3

I did a web search for "sql.Identifier without quoting" and this post was relevant only. It advices to use .format(sql.Identifier.

However this method adds double quotes to identifiers and cannot as far as I can tell be used for identifiers made w/out quotes in PostgreSQL. As I've read in here expert advice not to quote identifiers in Postgres.

I do not see an option in sql.Identifier to skip quoting in the document and alternative methods in sql module of psycopg2. How can I use PostgreSQL from Python in injection-safe way for unquoted identifiers?
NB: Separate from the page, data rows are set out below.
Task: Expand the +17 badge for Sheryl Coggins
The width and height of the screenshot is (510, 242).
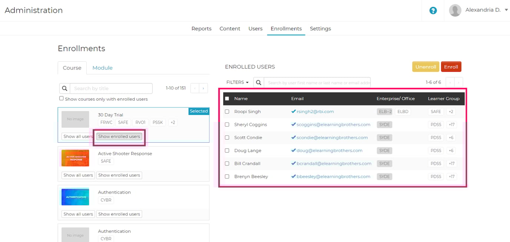Action: (451, 125)
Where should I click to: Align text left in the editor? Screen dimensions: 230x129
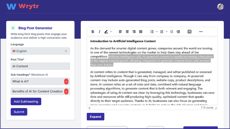click(120, 32)
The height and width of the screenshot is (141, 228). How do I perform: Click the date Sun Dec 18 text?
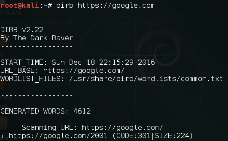(74, 62)
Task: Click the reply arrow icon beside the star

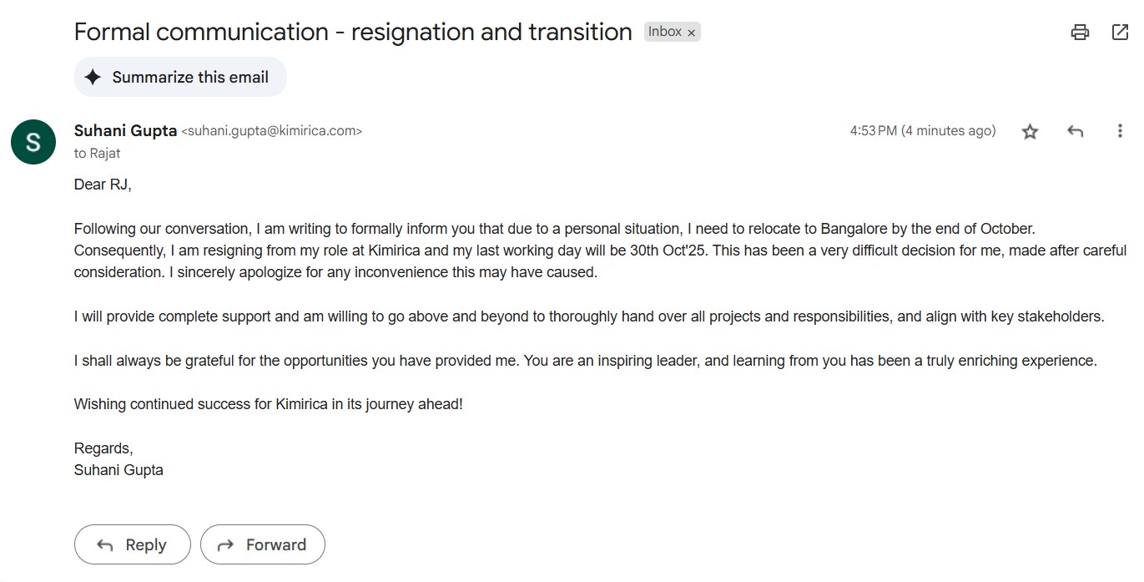Action: click(1076, 131)
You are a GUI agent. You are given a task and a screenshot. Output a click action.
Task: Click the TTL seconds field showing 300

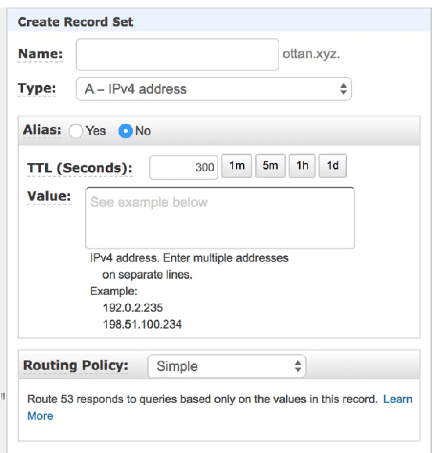point(184,167)
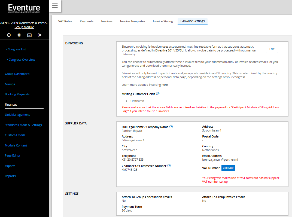292x217 pixels.
Task: Toggle the hamburger menu button
Action: 55,6
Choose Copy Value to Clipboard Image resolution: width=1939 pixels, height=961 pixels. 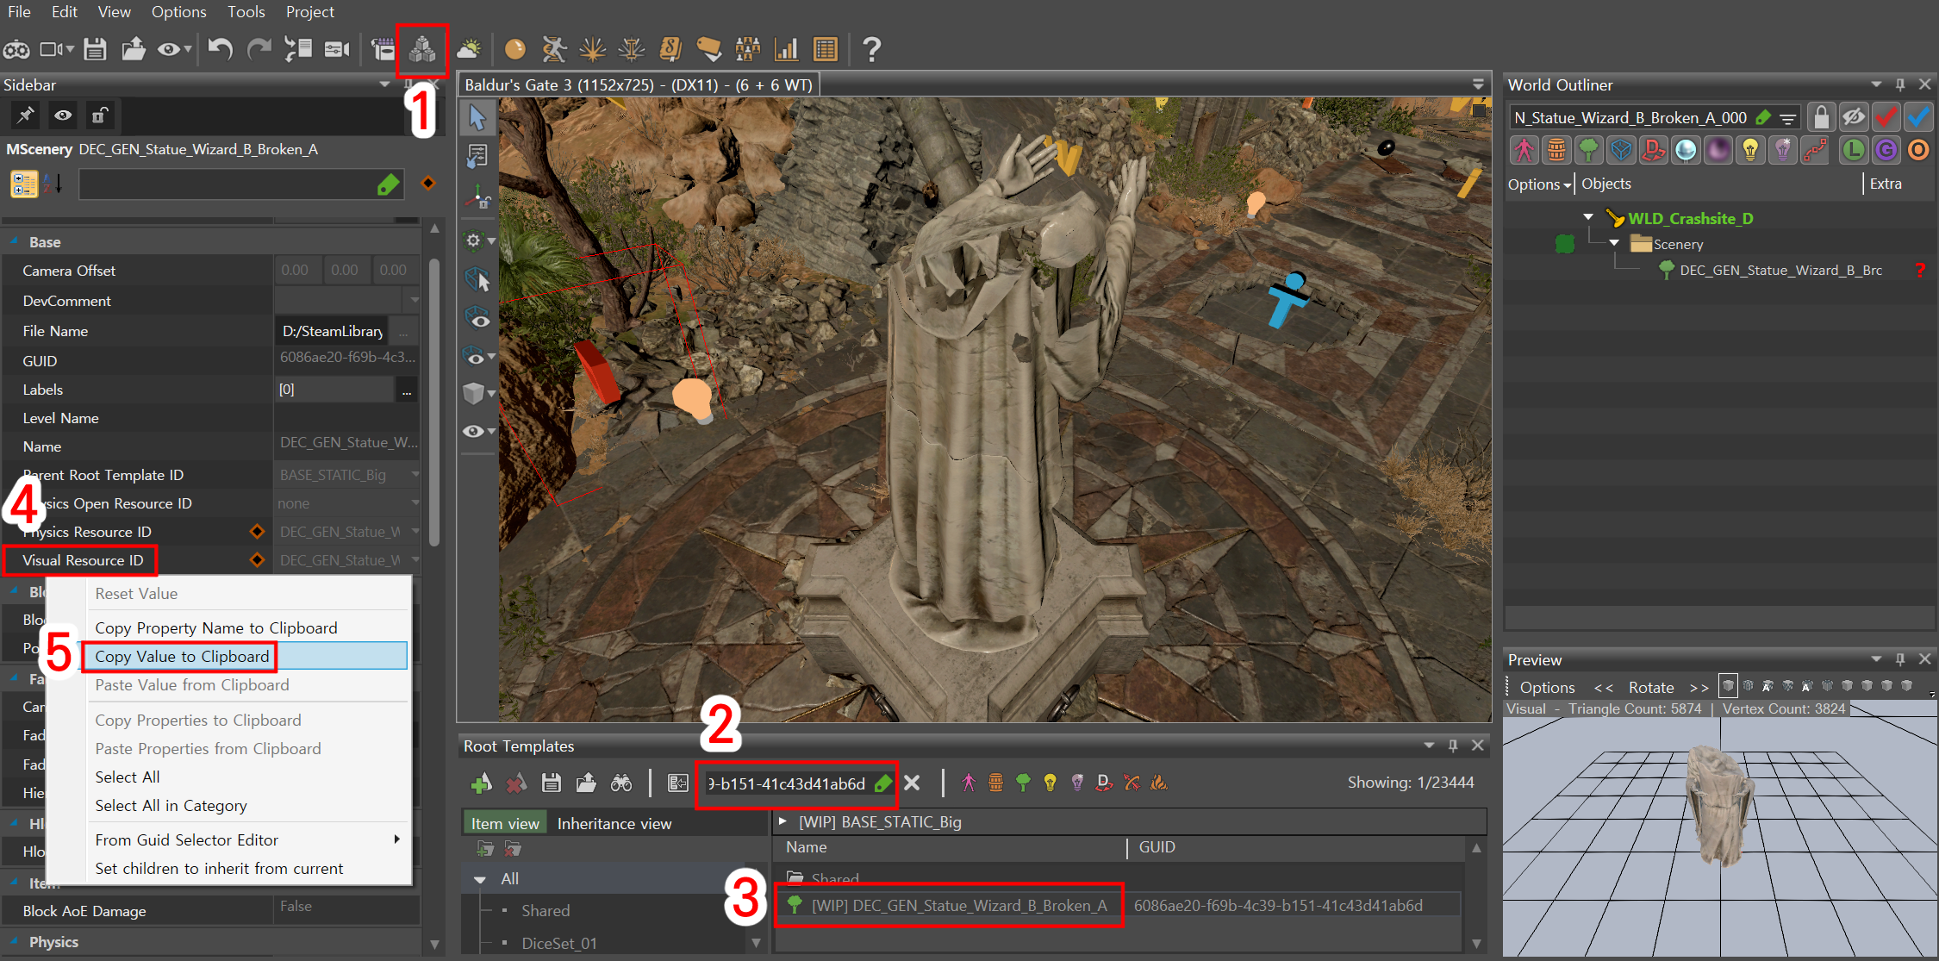pos(181,656)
ADDED: my confusion was due to me using "public.abc" for sql.Identifier when as noted in the answer by @klin I should have used two identifiers. After that sorted out I see quoting is used only for case sensitive (and/or where "other" symbols like dot are used).

Alex Martian
  • 3,423
  • 7
  • 36
  • 71
  • I think quoting identifiers is fine. Choose a consistent casing for all identifiers and stick to it. Double quoting keeps you honest. This is reinforced by the behaviour of the libraries. My 2p. – w08r Jan 28 '20 at 06:31
  • @wobr, thanx. It is just unfamiliar to make "public.abc" and then neither "abc" not "public"."abc", abc, public.abc works, only "public.abc". – Alex Martian Jan 28 '20 at 06:51

4 Answers4

3

If your database API routinely quotes identifiers, that is a good thing. Don't try hard to work around that.

The sentiment against quoted identifiers is not directed against the quoting as such, rather against the choice of idenifiers that require quoting.That are identifiers that do not follow the syntax rules for identifiers or contain upper case letters. Such identifiers cause all kinds of annoyances, for example in shell scripts, where quoting always is a nuisance.

Quoting an identifier that does not require quoting is innocuous, and it is actually a good safety measure.

Laurenz Albe
  • 209,280
  • 17
  • 206
  • 263
2

You should distinguish between two different situations. When you want to use uppercase letters in case-sensitive identifiers you have to use double-quotes. If you use only lowercase letters for identifiers, you can but not have to use double-quotes. Experts usually recommend avoiding the first case. In the second case, the quotes automatically added by psycopg2 are not a problem.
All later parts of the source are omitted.